One group was led by Norwegian explorer Roald Amundsen and the other  was led by British naval officer Robert Falcon Scott. Amundsen’s planning was painstaking and thorough: he studied Eskimo travel methods, learned what other Arctic explorers did, and charted a course involving a proven technology: dogsleds. He located supply depots along the way, invested in the best gear, and planned plenty of rest for his skilled team. All that planning worked. Amundsen’s team arrived on schedule with his team intact.

Scott, however, was a different story. Though he had supplies for four, at the last minute he added a fifth member. He used motorized sledges and ponies.  Five days into the trip, those motors stopped working, and a few weeks later the ponies had to be killed. His crew’s equipment was sub-par, and every member developed debilitating frostbite. His depots were inadequately stocked and too far apart. Scott’s team trekked a grueling 800 miles in 10 weeks, but when they arrived on January 17, 1912, they found a Norwegian flag and a note. The flag had been planted a month earlier.

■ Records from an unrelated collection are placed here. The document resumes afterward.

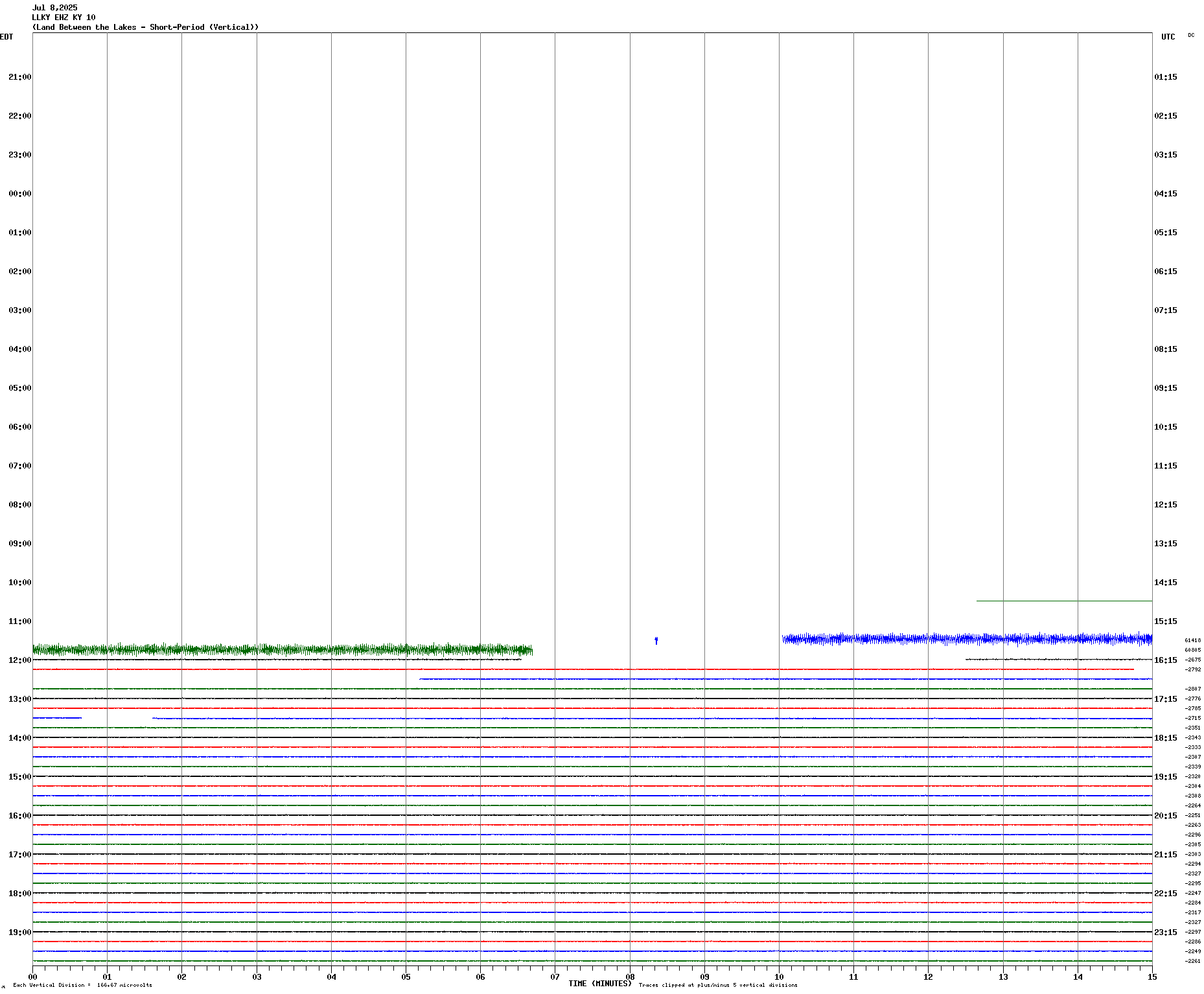Viewport: 1204px width, 994px height.
Task: Click the 21:00 EDT time label
Action: 19,77
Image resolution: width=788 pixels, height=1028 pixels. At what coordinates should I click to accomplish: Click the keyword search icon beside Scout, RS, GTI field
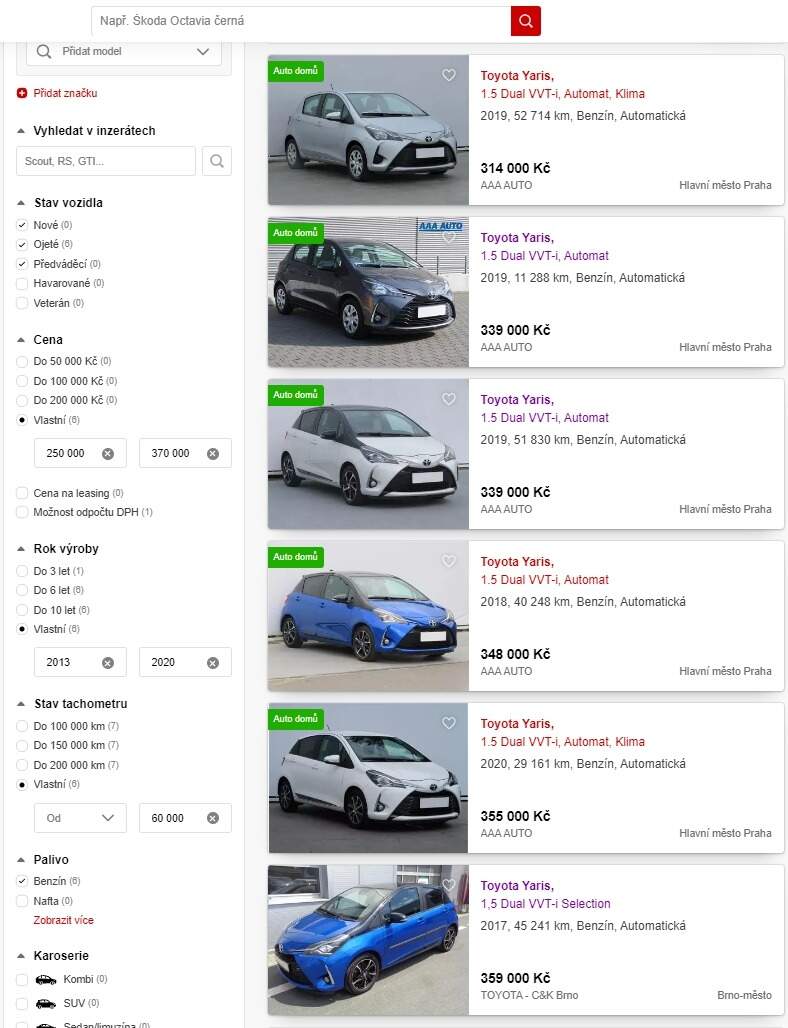point(217,161)
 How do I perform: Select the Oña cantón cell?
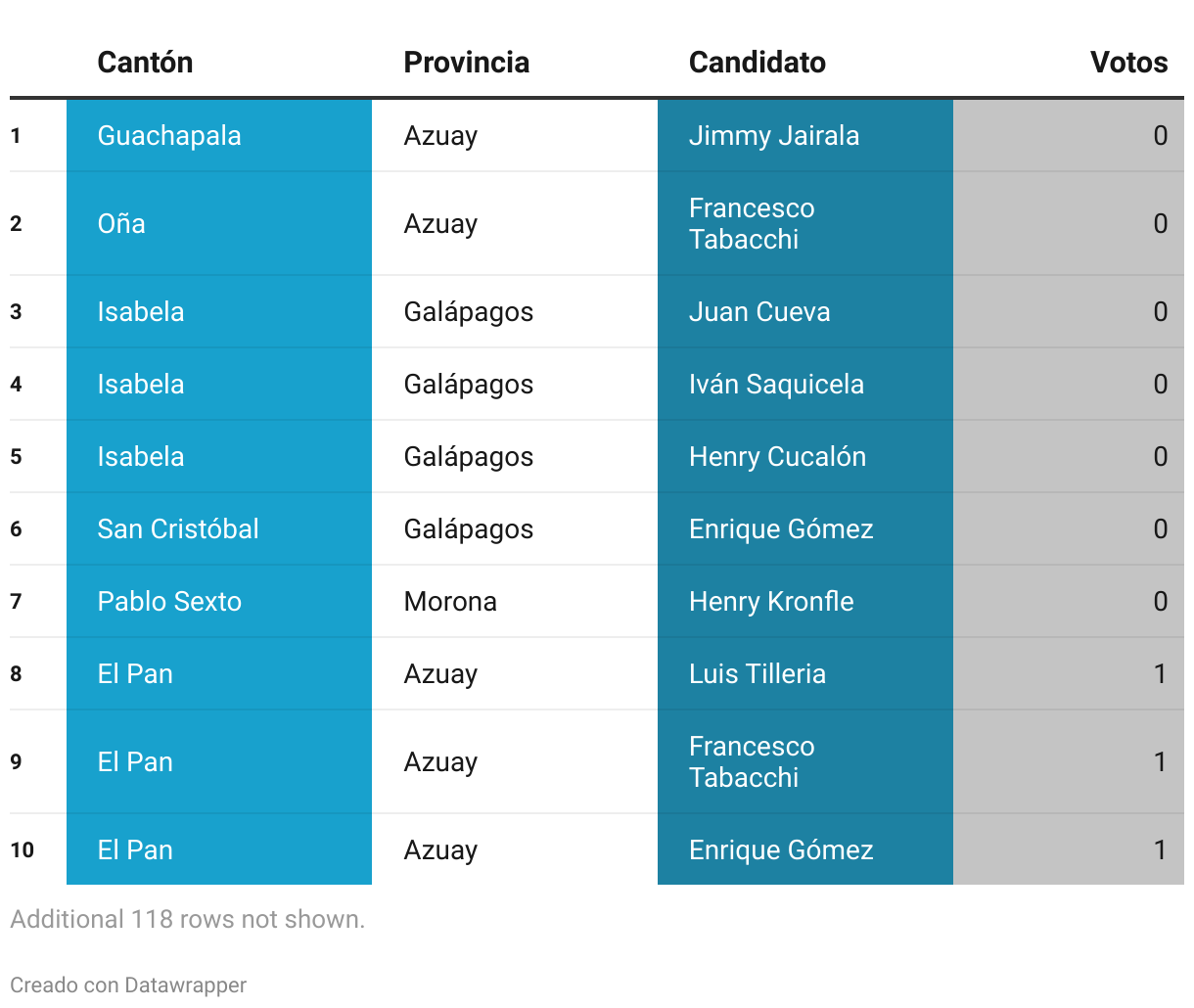[x=219, y=224]
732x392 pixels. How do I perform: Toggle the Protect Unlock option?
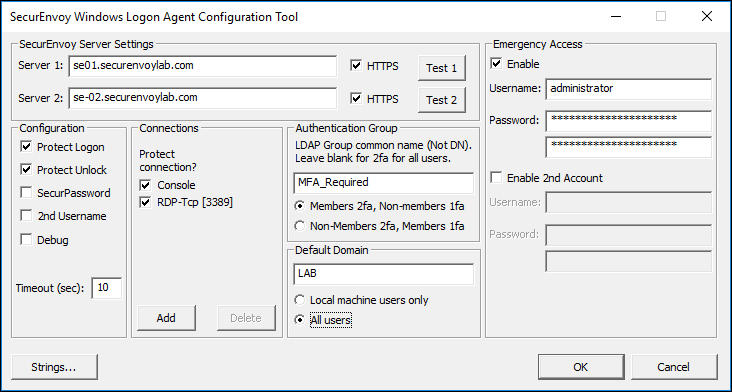[26, 170]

The trek back was worse. Scott and every member of his team died on the way back. Frostbite, infection, dehydration and disorientation – all products of poor planning – killed them one by one.

Learn From Others. Whether I’m buying a house, creating a new app, or launching a new startup, I benefit from hearing from people who have done it before. I try to uncover mines so I can avoid them.

Continue Learning. Starting a business isn’t exactly like charting a course to the South Pole because most businesses find success only after changing their plan many times. Smart businesses constantly listen to customers to refine their business model until a successful model emerges. In practice, this means companies have many hypotheses which are tested using the scientific method. They A/B test their way to success.

Stock Up. Successful startups are often stingy and small early on, but once they’ve validated a business idea, they raise a ridiculous amount of money and grow as fast as possible. That’s wise. Many startup founders are wary of raising too much even after their business is validated, but doing otherwise is like Scott scrimping on gloves and goggles.

Spend Time & Energy Planning. Creating a 6-month, 1-year, and 3-year plan helps me figure out how to spend today. The process of making a plan involves talking to vendors, budgeting marketing expenses, and pre-planning as much as possible in advance.  Sometimes it seems like irrelevant work, but it ultimately alleviates a huge amount of stress to identify what I do and don’t know.

The South Pole story is from the book The 21 Irrefutable Laws of Leadership by John C. Maxwell.